* Task directions
Pull out each line of the listing below that contains "screenshot".

* Exercise inputs

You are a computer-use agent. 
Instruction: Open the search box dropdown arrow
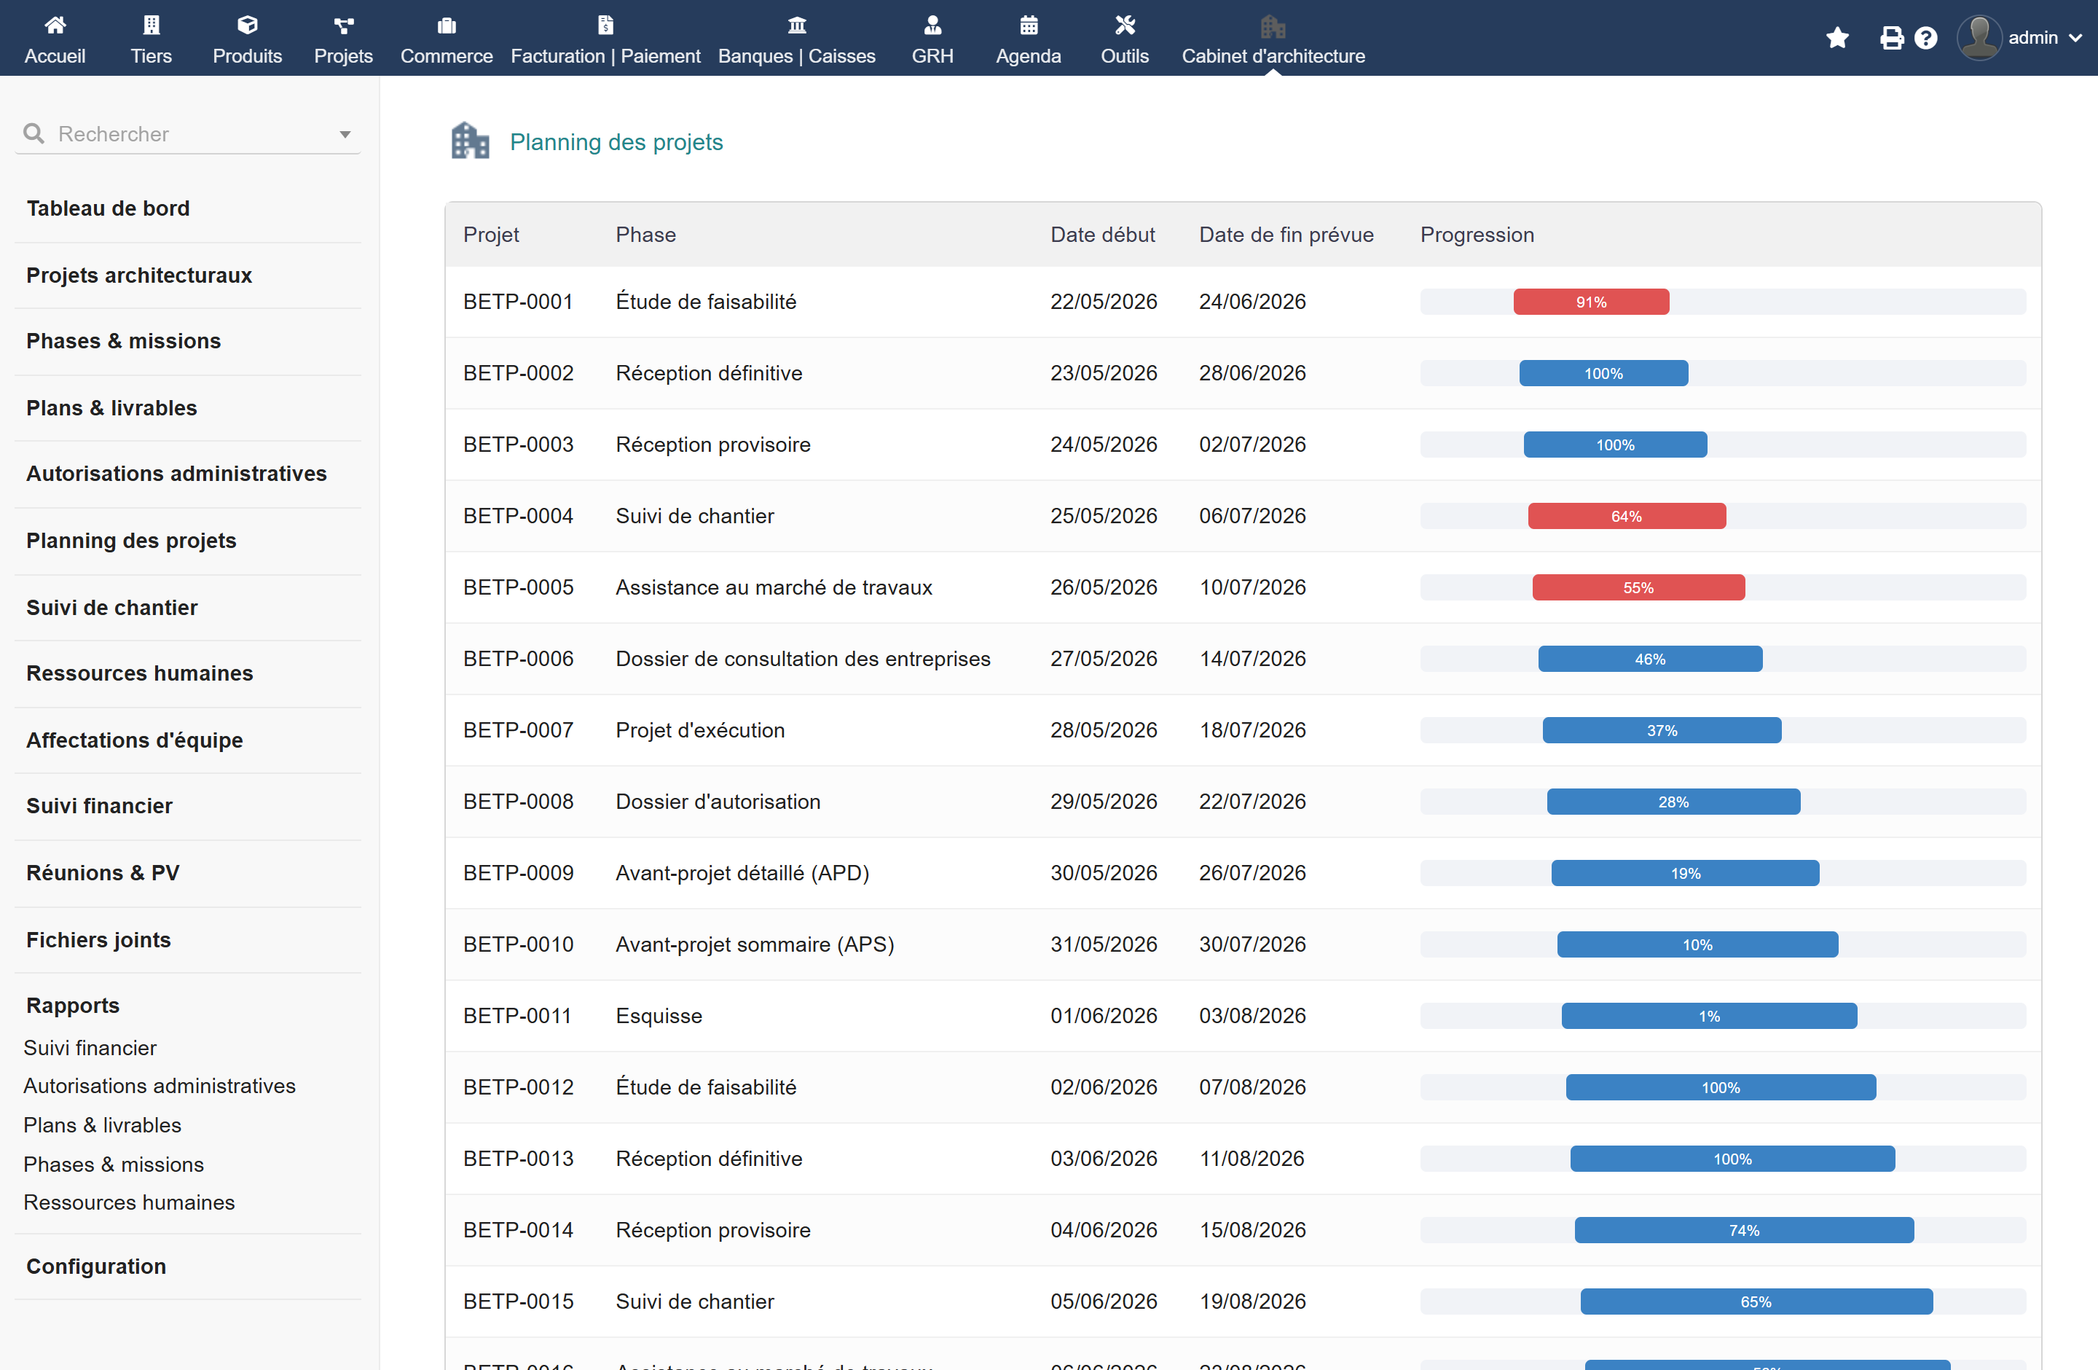(x=345, y=134)
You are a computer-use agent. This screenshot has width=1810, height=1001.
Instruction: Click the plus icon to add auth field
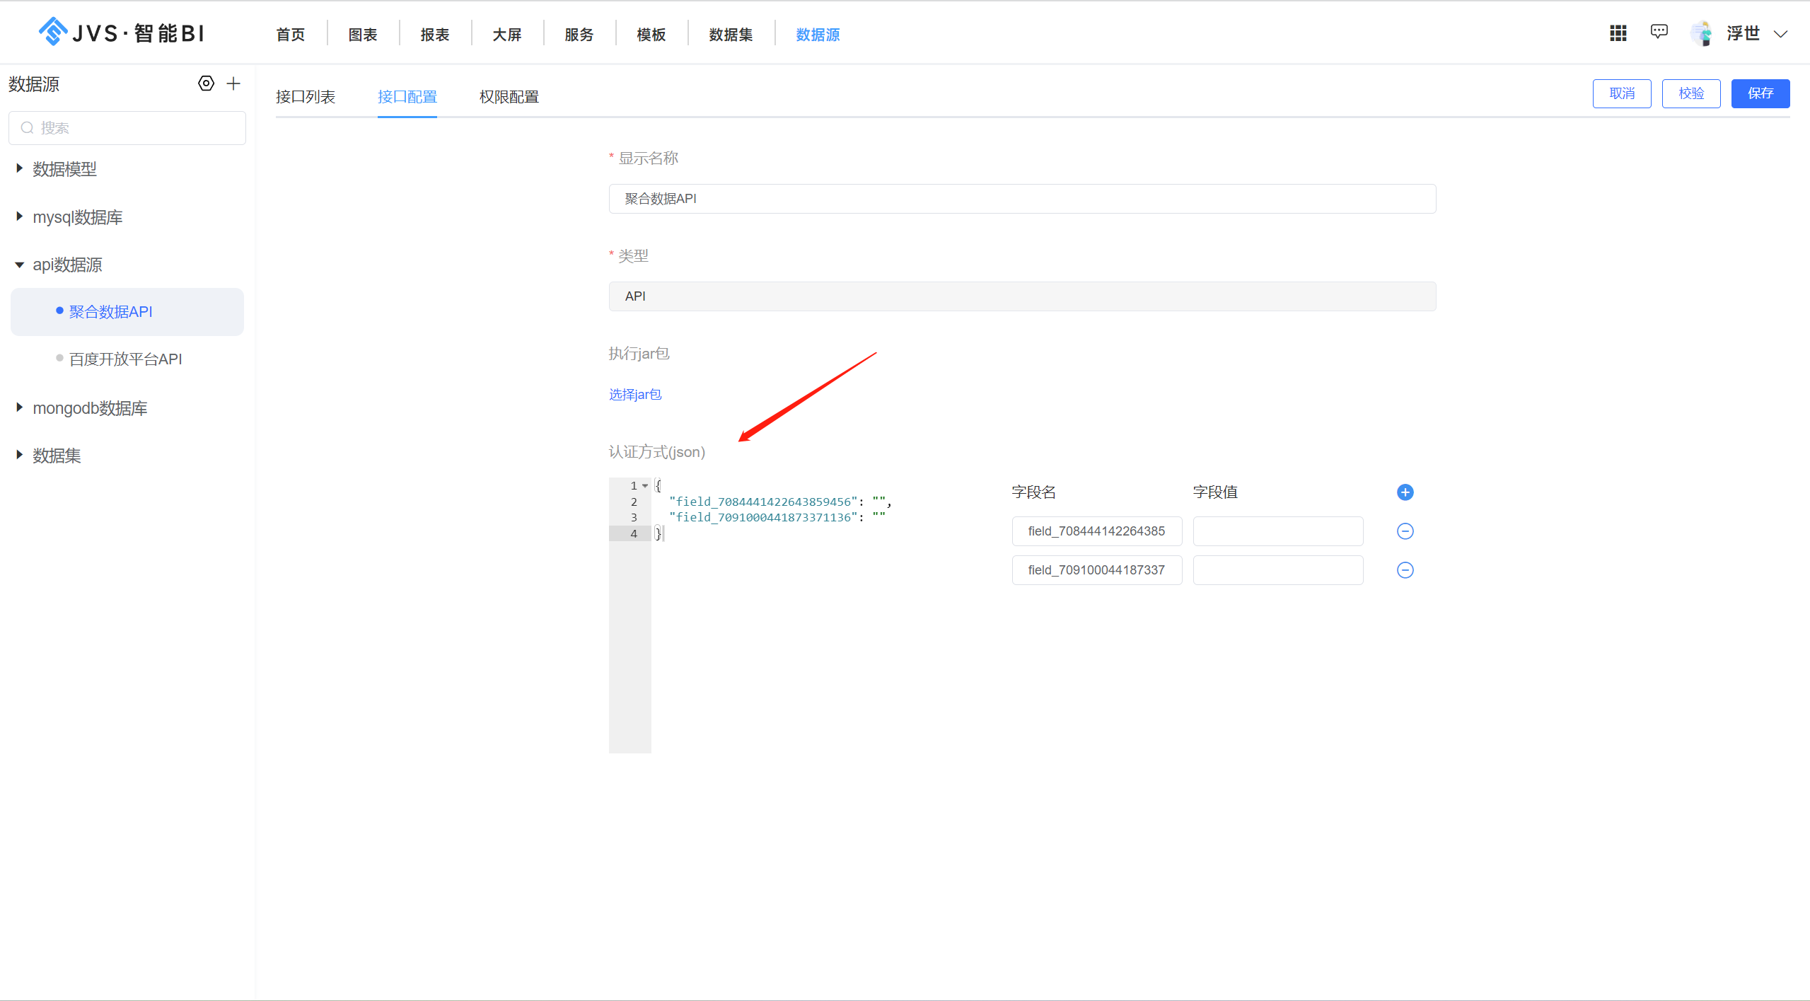[1405, 491]
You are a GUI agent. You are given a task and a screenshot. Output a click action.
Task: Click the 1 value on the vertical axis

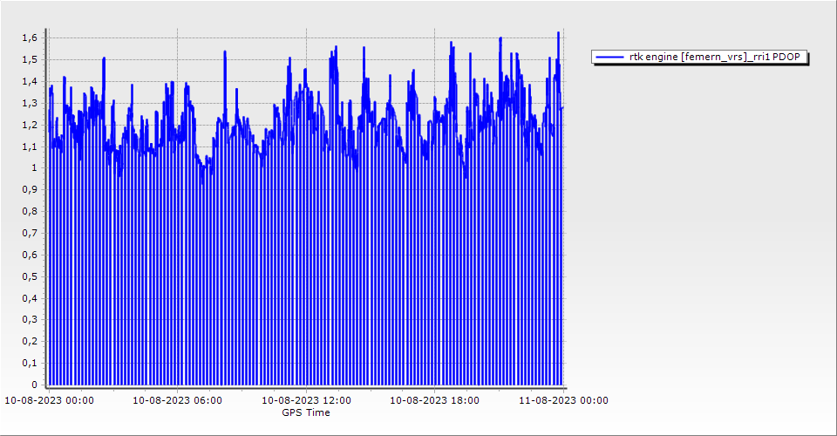point(35,168)
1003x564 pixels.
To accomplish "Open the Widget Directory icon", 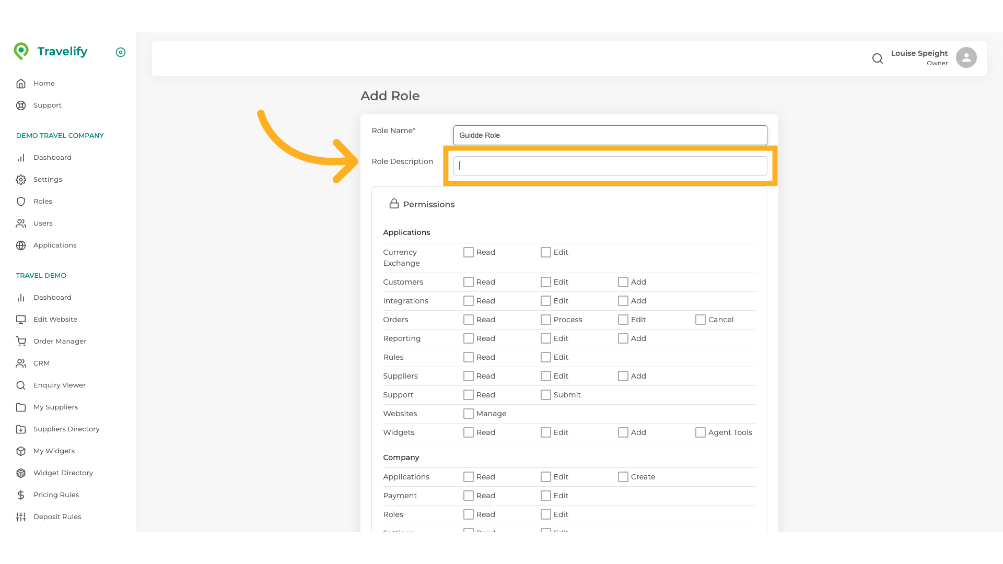I will (21, 473).
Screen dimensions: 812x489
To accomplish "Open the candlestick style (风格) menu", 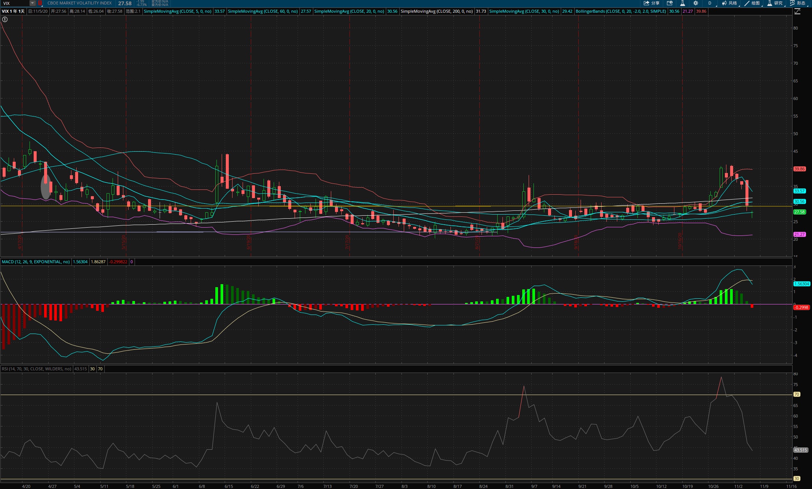I will 729,3.
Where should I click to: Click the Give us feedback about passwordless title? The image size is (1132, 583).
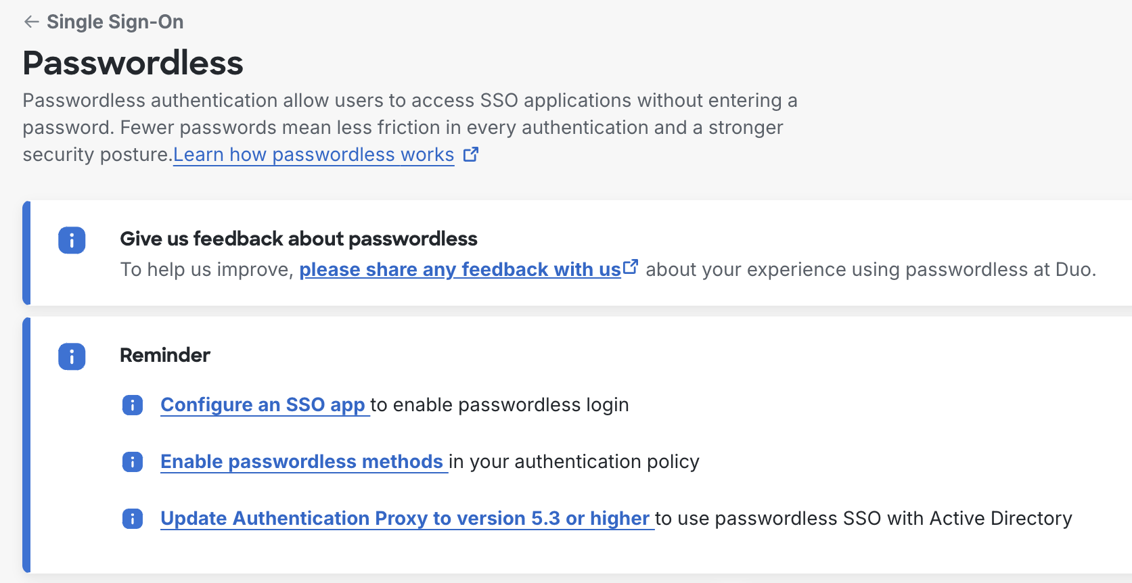298,239
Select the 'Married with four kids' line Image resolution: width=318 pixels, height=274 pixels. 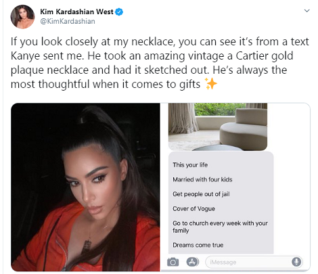(202, 179)
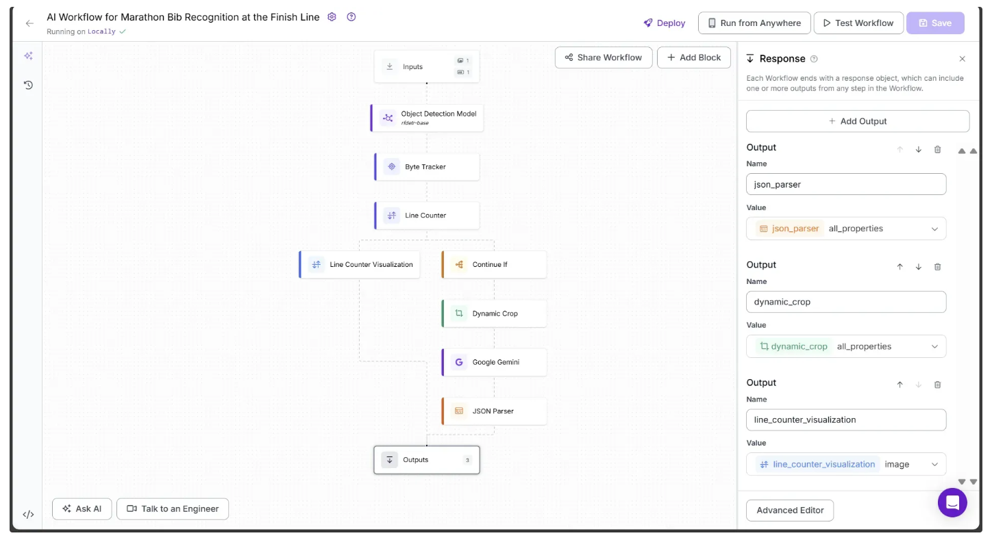Open the code view icon at bottom left
Image resolution: width=992 pixels, height=542 pixels.
pyautogui.click(x=28, y=515)
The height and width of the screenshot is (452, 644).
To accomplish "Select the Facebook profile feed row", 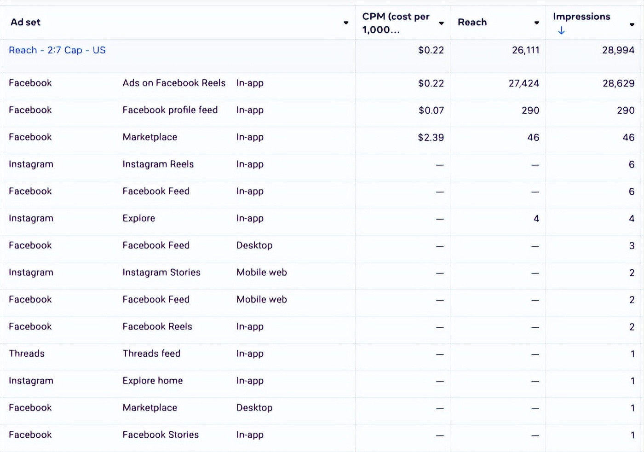I will tap(170, 110).
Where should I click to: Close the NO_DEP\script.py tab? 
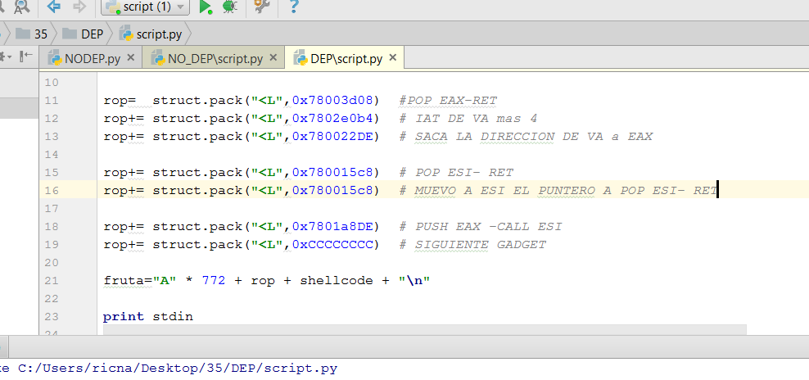point(273,57)
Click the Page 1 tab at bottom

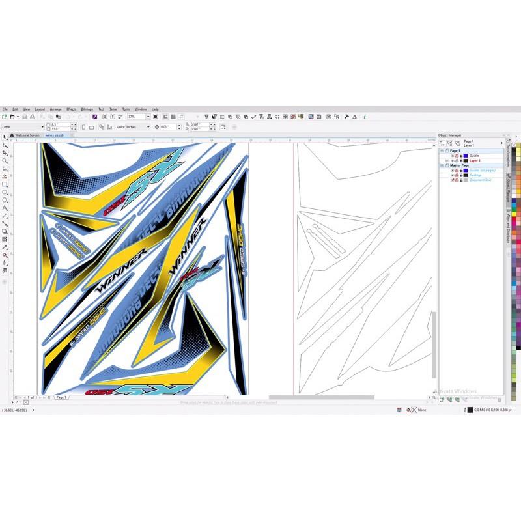click(x=61, y=397)
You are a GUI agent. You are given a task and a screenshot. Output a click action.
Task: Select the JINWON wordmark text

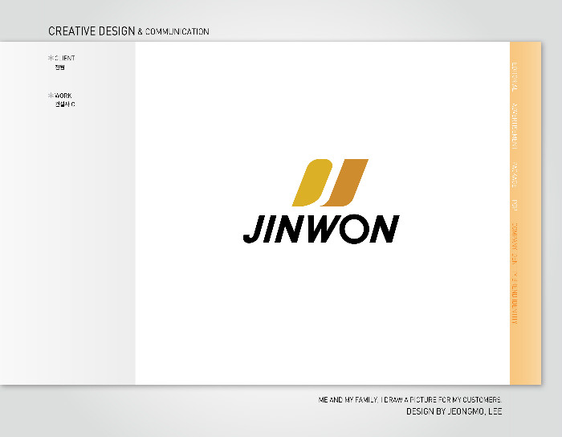click(320, 230)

* Correct response
You are a computer-use agent. This screenshot has width=1810, height=1001.
You are a GUI agent. You are given a task and a screenshot. Output a click action.
The height and width of the screenshot is (452, 644).
You are a GUI agent. You are given a task and a screenshot. Output a click action.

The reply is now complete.